Combine known and dynamic fields using either approach.

Synthesis

Quick reference:

Aspect SerializeMap SerializeStruct
Keys Runtime (dynamic) Compile-time (known)
Type name None Provided
Field skipping Manual Built-in support
Binary formats Less optimal Optimized
Flexibility Higher Lower
Type safety Lower Higher

When to use each:

// Use SerializeMap when:
// - Keys are determined at runtime
// - Data comes from HashMap, BTreeMap, etc.
// - Schema is dynamic or user-defined
// - Field names are arbitrary strings
 
// Use SerializeStruct when:
// - Fields are known at compile time
// - You need conditional field serialization
// - You want to skip default values
// - You need type name metadata
// - You're optimizing for binary formats

Key insight: SerializeMap and SerializeStruct represent two different approaches to serializing key-value data, with SerializeMap optimized for flexibility and SerializeStruct optimized for known structure. Use SerializeMap when keys are truly dynamic—when they come from a HashMap, from user input, or from external configuration that can't be known at compile time. Use SerializeStruct when fields are fixed and known—when you can enumerate them in code, when you want to conditionally include fields, skip defaults, or provide type metadata. The performance difference matters most for binary formats: SerializeStruct allows serializers like bincode to use field indices instead of field names, dramatically reducing output size. For JSON, the difference is minimal since keys are serialized either way, but SerializeStruct still enables skipping default values and excluding sensitive fields.
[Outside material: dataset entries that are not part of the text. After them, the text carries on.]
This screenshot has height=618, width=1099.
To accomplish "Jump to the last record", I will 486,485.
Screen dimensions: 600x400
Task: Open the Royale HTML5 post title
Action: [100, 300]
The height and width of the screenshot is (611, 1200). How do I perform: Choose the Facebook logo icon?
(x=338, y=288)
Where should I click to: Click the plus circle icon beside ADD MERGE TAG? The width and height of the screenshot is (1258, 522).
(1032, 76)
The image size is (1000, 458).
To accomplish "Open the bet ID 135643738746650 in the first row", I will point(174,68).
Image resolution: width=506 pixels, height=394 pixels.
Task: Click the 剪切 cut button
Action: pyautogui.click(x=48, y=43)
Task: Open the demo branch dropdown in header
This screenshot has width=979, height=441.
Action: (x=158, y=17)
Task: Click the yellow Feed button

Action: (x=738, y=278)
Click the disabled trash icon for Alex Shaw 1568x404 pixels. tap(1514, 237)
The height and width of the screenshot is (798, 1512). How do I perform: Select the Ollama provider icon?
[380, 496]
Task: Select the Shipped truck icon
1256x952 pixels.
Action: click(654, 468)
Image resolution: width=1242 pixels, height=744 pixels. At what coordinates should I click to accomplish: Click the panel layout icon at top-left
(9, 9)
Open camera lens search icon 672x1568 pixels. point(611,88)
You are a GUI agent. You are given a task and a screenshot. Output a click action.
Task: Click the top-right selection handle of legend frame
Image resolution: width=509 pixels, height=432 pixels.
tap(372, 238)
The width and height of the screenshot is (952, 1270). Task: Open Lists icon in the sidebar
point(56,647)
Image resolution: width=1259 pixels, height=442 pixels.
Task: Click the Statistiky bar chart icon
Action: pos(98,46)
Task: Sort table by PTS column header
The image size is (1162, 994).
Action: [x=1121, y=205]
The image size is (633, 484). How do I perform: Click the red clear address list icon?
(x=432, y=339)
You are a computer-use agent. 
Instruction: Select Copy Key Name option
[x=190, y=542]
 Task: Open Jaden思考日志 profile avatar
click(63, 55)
The struct name in serialize_struct("TypeName", n) is metadata that some serializers use for documentation or self-describing formats—it's not included in the output for compact formats like bincode but appears in debug or human-readable representations. Choose SerializeStruct by default for structured data; choose SerializeMap when you truly need dynamic keys.